» Supplied data
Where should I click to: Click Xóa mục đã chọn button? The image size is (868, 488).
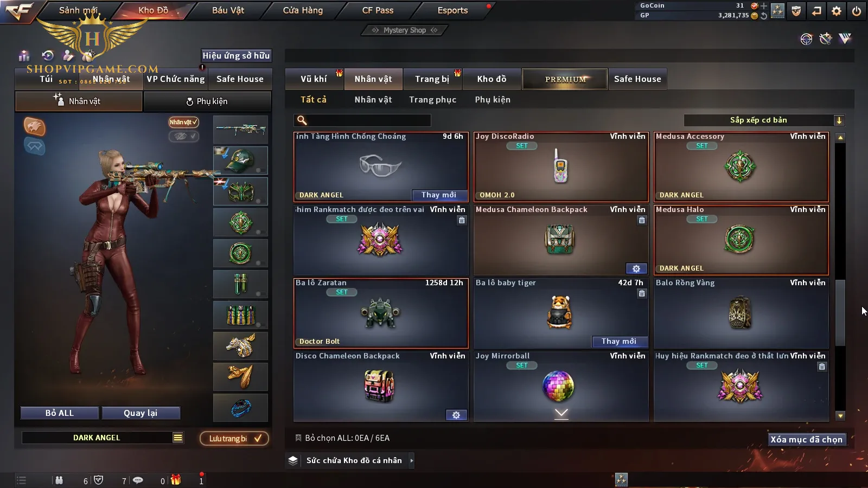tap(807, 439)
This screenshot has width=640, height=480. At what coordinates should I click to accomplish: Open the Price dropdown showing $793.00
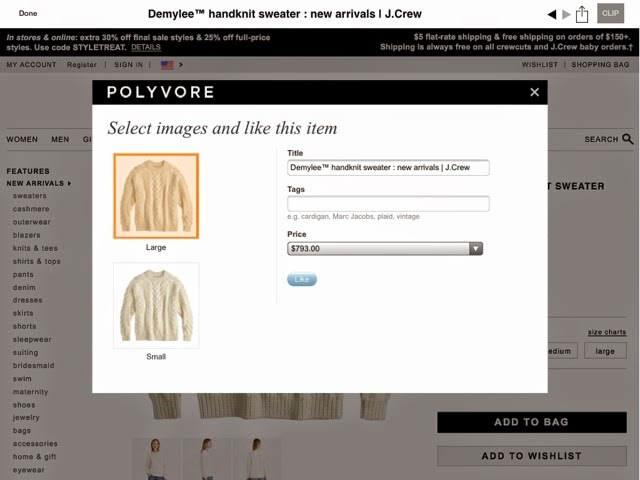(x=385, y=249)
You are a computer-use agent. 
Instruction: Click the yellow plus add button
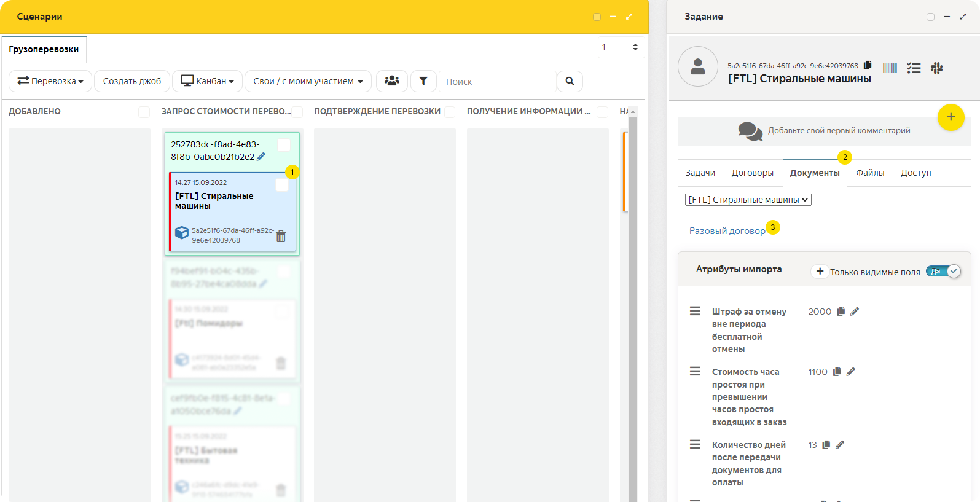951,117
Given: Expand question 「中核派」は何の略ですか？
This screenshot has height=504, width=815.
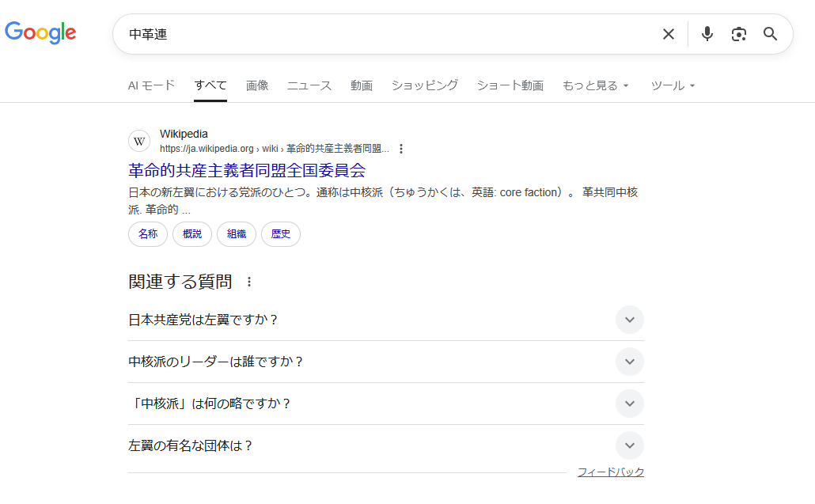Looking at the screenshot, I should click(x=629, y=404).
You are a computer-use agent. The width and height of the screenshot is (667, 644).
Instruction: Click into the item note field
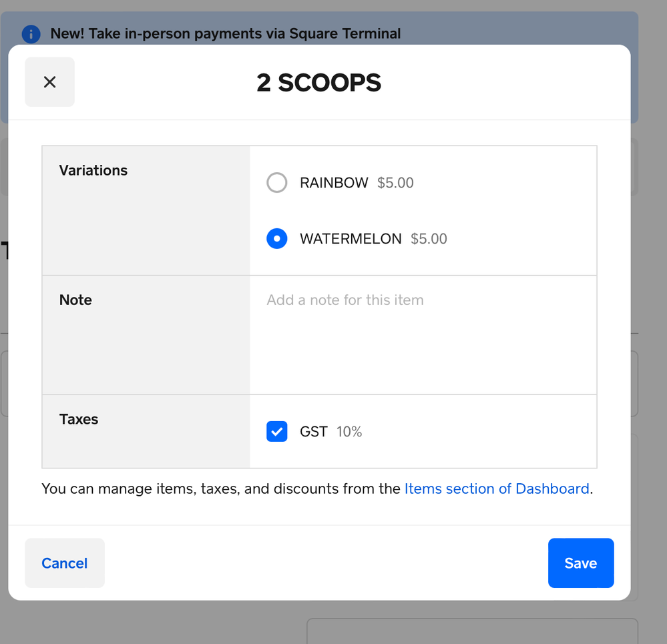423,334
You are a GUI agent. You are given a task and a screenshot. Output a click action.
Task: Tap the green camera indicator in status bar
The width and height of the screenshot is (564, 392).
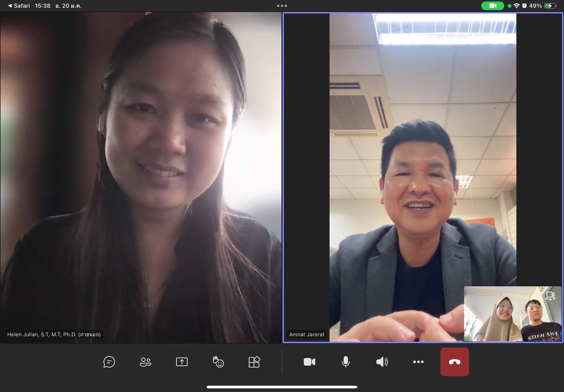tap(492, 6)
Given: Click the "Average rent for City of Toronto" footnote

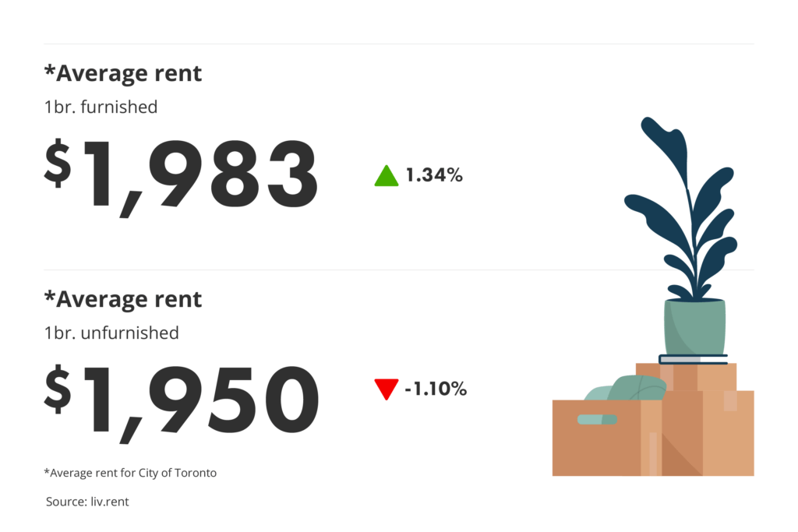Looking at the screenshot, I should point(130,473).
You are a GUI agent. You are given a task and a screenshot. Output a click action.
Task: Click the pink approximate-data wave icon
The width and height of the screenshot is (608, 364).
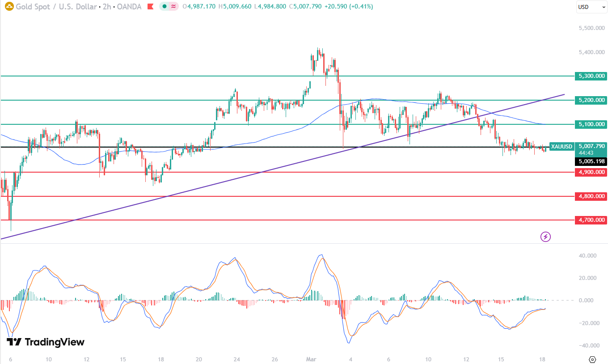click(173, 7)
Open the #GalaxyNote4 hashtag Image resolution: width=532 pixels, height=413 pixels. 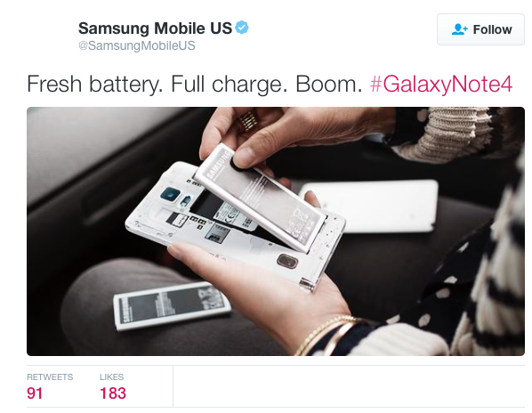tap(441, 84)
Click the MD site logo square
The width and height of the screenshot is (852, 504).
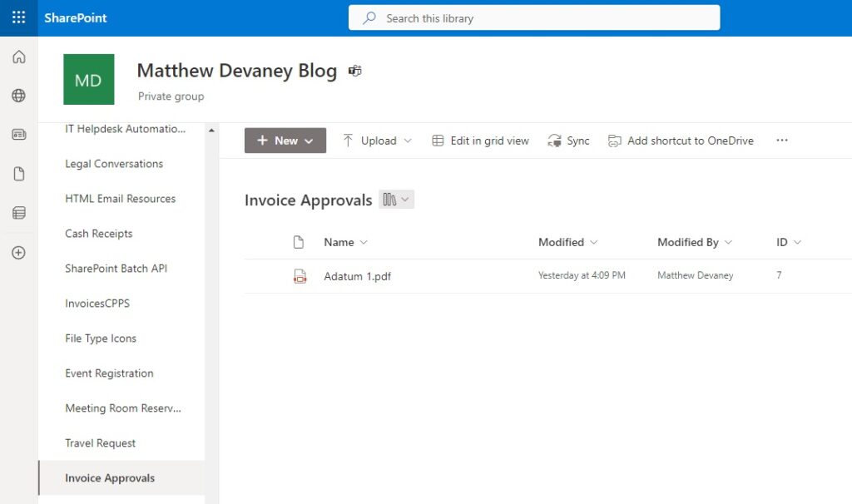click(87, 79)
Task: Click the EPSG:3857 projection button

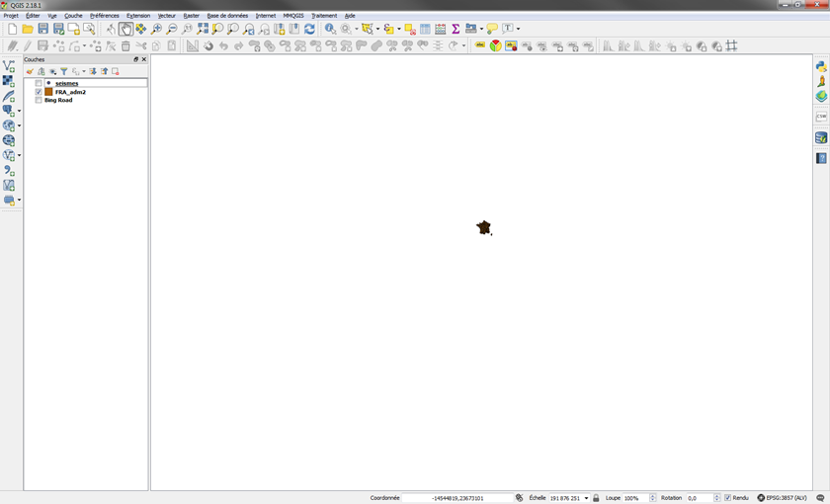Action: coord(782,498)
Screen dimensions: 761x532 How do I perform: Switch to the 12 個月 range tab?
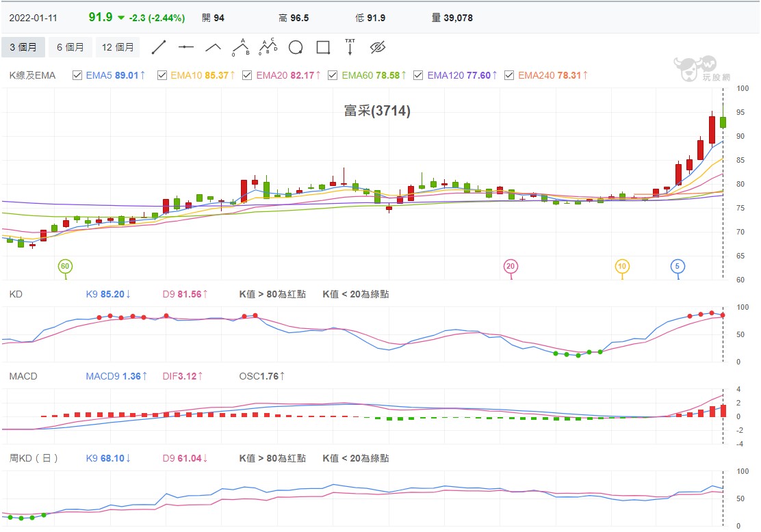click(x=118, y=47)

» Work instructions
Only the lines from the one with "The width and height of the screenshot is (852, 504)." through the last line of the records above are wanted, copied exactly and with pictures omitted.

» Response to the exercise
The width and height of the screenshot is (852, 504).
click(87, 79)
Task: Click the EPSG:3857 projection button

Action: coord(782,498)
Screen dimensions: 761x532 How do I perform: Switch to the 12 個月 range tab?
click(x=118, y=47)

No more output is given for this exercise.